Directions
Please arrange every line of the material below as a Markdown table with the columns "Row" and "Line," numbering the rows in order and omitting blank lines.

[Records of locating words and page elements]
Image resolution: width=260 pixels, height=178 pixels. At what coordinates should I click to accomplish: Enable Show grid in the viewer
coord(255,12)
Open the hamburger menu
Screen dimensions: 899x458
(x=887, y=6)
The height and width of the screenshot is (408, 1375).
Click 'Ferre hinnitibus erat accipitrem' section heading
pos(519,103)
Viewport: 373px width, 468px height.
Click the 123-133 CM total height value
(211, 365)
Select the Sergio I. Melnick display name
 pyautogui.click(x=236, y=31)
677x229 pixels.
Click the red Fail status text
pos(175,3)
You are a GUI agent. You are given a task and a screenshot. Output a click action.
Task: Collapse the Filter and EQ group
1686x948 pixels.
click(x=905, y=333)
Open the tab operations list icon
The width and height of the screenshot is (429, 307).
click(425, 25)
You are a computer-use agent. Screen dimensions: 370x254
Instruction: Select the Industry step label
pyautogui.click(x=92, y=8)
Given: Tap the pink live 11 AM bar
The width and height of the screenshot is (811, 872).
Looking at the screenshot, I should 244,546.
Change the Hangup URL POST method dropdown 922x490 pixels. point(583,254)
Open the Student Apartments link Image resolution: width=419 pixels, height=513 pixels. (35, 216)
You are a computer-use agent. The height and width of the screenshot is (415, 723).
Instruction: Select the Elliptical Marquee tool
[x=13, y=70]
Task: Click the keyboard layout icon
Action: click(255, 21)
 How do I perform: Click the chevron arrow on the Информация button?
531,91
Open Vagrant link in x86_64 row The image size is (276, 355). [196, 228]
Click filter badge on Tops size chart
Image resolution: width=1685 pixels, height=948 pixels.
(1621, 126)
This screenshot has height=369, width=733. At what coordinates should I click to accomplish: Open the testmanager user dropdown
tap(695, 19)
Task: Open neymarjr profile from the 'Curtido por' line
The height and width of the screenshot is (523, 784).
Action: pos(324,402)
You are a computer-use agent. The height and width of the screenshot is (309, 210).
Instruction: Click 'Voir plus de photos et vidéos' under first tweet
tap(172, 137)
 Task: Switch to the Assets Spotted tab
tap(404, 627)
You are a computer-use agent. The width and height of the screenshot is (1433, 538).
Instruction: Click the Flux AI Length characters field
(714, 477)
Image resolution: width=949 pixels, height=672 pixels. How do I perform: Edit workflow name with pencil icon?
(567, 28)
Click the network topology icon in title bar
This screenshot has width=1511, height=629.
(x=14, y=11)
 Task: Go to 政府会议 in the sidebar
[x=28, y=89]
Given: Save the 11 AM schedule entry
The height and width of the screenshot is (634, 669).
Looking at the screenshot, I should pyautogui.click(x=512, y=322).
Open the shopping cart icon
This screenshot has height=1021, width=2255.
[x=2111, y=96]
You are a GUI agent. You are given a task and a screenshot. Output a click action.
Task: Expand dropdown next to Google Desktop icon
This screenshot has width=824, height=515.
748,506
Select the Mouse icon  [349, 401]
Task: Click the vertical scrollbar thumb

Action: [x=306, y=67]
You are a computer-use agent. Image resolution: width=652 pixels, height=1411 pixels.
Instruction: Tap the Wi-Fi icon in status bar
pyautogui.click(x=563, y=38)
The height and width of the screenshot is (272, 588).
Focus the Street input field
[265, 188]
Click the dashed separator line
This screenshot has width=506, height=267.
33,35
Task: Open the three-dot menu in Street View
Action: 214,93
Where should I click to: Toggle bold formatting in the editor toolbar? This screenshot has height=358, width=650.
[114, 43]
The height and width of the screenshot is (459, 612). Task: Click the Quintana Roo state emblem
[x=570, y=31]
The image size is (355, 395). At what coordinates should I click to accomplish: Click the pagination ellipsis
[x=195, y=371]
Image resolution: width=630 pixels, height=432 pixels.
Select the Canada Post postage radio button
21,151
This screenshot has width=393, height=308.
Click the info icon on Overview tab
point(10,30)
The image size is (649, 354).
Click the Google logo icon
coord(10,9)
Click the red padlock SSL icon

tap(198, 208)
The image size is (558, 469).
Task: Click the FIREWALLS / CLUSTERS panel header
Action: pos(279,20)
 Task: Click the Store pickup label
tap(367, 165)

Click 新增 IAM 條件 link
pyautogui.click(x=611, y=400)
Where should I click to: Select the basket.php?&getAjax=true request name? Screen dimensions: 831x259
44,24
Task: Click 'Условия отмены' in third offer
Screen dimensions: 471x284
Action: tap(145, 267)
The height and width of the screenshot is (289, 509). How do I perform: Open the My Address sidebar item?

Exercise answer
| Row | Line |
|---|---|
| 1 | Image resolution: width=260 pixels, height=178 pixels. At what coordinates should I click to accomplish: Enable Show grid in the viewer |
| 2 | coord(255,12) |
| 3 | Open the hamburger menu |
| 4 | Screen dimensions: 899x458 |
| 5 | (x=887, y=6) |
| 6 | The height and width of the screenshot is (408, 1375). |
| 7 | Click 'Ferre hinnitibus erat accipitrem' section heading |
| 8 | pos(519,103) |
| 9 | Viewport: 373px width, 468px height. |
| 10 | Click the 123-133 CM total height value |
| 11 | (211, 365) |
| 12 | Select the Sergio I. Melnick display name |
| 13 |  pyautogui.click(x=236, y=31) |
| 14 | 677x229 pixels. |
| 15 | Click the red Fail status text |
| 16 | pos(175,3) |
| 17 | You are a GUI agent. You are given a task and a screenshot. Output a click action. |
| 18 | Task: Collapse the Filter and EQ group |
| 19 | 1686x948 pixels. |
| 20 | click(x=905, y=333) |
| 21 | Open the tab operations list icon |
| 22 | The width and height of the screenshot is (429, 307). |
| 23 | click(425, 25) |
| 24 | You are a computer-use agent. Screen dimensions: 370x254 |
| 25 | Instruction: Select the Industry step label |
| 26 | pyautogui.click(x=92, y=8) |
| 27 | Given: Tap the pink live 11 AM bar |
| 28 | The width and height of the screenshot is (811, 872). |
| 29 | Looking at the screenshot, I should 244,546. |
| 30 | Change the Hangup URL POST method dropdown 922x490 pixels. point(583,254) |
| 31 | Open the Student Apartments link Image resolution: width=419 pixels, height=513 pixels. (35, 216) |
| 32 | You are a computer-use agent. The height and width of the screenshot is (415, 723). |
| 33 | Instruction: Select the Elliptical Marquee tool |
| 34 | [x=13, y=70] |
| 35 | Task: Click the keyboard layout icon |
| 36 | Action: click(255, 21) |
| 37 |  How do I perform: Click the chevron arrow on the Информация button? |
| 38 | 531,91 |
| 39 | Open Vagrant link in x86_64 row The image size is (276, 355). [196, 228] |
| 40 | Click filter badge on Tops size chart |
| 41 | Image resolution: width=1685 pixels, height=948 pixels. |
| 42 | (1621, 126) |
| 43 | This screenshot has height=369, width=733. At what coordinates should I click to accomplish: Open the testmanager user dropdown |
| 44 | tap(695, 19) |
| 45 | Task: Open neymarjr profile from the 'Curtido por' line |
| 46 | The height and width of the screenshot is (523, 784). |
| 47 | Action: pos(324,402) |
| 48 | You are a computer-use agent. The height and width of the screenshot is (309, 210). |
| 49 | Instruction: Click 'Voir plus de photos et vidéos' under first tweet |
| 50 | tap(172, 137) |
| 51 |  Task: Switch to the Assets Spotted tab |
| 52 | tap(404, 627) |
| 53 | You are a computer-use agent. The width and height of the screenshot is (1433, 538). |
| 54 | Instruction: Click the Flux AI Length characters field |
| 55 | (714, 477) |
| 56 | Image resolution: width=949 pixels, height=672 pixels. How do I perform: Edit workflow name with pencil icon? |
| 57 | (567, 28) |
| 58 | Click the network topology icon in title bar |
| 59 | This screenshot has width=1511, height=629. |
| 60 | (x=14, y=11) |
| 61 |  Task: Go to 政府会议 in the sidebar |
| 62 | [x=28, y=89] |
| 63 | Given: Save the 11 AM schedule entry |
| 64 | The height and width of the screenshot is (634, 669). |
| 65 | Looking at the screenshot, I should pyautogui.click(x=512, y=322). |
| 66 | Open the shopping cart icon |
| 67 | This screenshot has height=1021, width=2255. |
| 68 | [x=2111, y=96] |
| 69 | You are a GUI agent. You are given a task and a screenshot. Output a click action. |
| 70 | Task: Expand dropdown next to Google Desktop icon |
| 71 | This screenshot has width=824, height=515. |
| 72 | 748,506 |
| 73 | Select the Mouse icon  [349, 401] |
| 74 | Task: Click the vertical scrollbar thumb |
| 75 | Action: [x=306, y=67] |
| 76 | You are a computer-use agent. Image resolution: width=652 pixels, height=1411 pixels. |
| 77 | Instruction: Tap the Wi-Fi icon in status bar |
| 78 | pyautogui.click(x=563, y=38) |
| 79 | The height and width of the screenshot is (272, 588). |
| 80 | Focus the Street input field |
| 81 | [265, 188] |
| 82 | Click the dashed separator line |
| 83 | This screenshot has width=506, height=267. |
| 84 | 33,35 |
| 85 | Task: Open the three-dot menu in Street View |
| 86 | Action: 214,93 |
| 87 | Where should I click to: Toggle bold formatting in the editor toolbar? This screenshot has height=358, width=650. |
| 88 | [114, 43] |
| 89 | The height and width of the screenshot is (459, 612). Task: Click the Quintana Roo state emblem |
| 90 | [x=570, y=31] |
| 91 | The image size is (355, 395). At what coordinates should I click to accomplish: Click the pagination ellipsis |
| 92 | [x=195, y=371] |
| 93 | Image resolution: width=630 pixels, height=432 pixels. |
| 94 | Select the Canada Post postage radio button |
| 95 | 21,151 |
| 96 | This screenshot has width=393, height=308. |
| 97 | Click the info icon on Overview tab |
| 98 | point(10,30) |
| 99 | The image size is (649, 354). |
| 100 | Click the Google logo icon |
| 101 | coord(10,9) |
| 102 | Click the red padlock SSL icon |
| 103 | tap(198, 208) |
| 104 | The image size is (558, 469). |
| 105 | Task: Click the FIREWALLS / CLUSTERS panel header |
| 106 | Action: pos(279,20) |
| 107 |  Task: Click the Store pickup label |
| 108 | tap(367, 165) |
| 109 | Click 新增 IAM 條件 link |
| 110 | pyautogui.click(x=611, y=400) |
| 111 | Where should I click to: Select the basket.php?&getAjax=true request name? Screen dimensions: 831x259 |
| 112 | 44,24 |
| 113 | Task: Click 'Условия отмены' in third offer |
| 114 | Screen dimensions: 471x284 |
| 115 | Action: tap(145, 267) |
| 116 | The height and width of the screenshot is (289, 509). How do I perform: Open the My Address sidebar item? |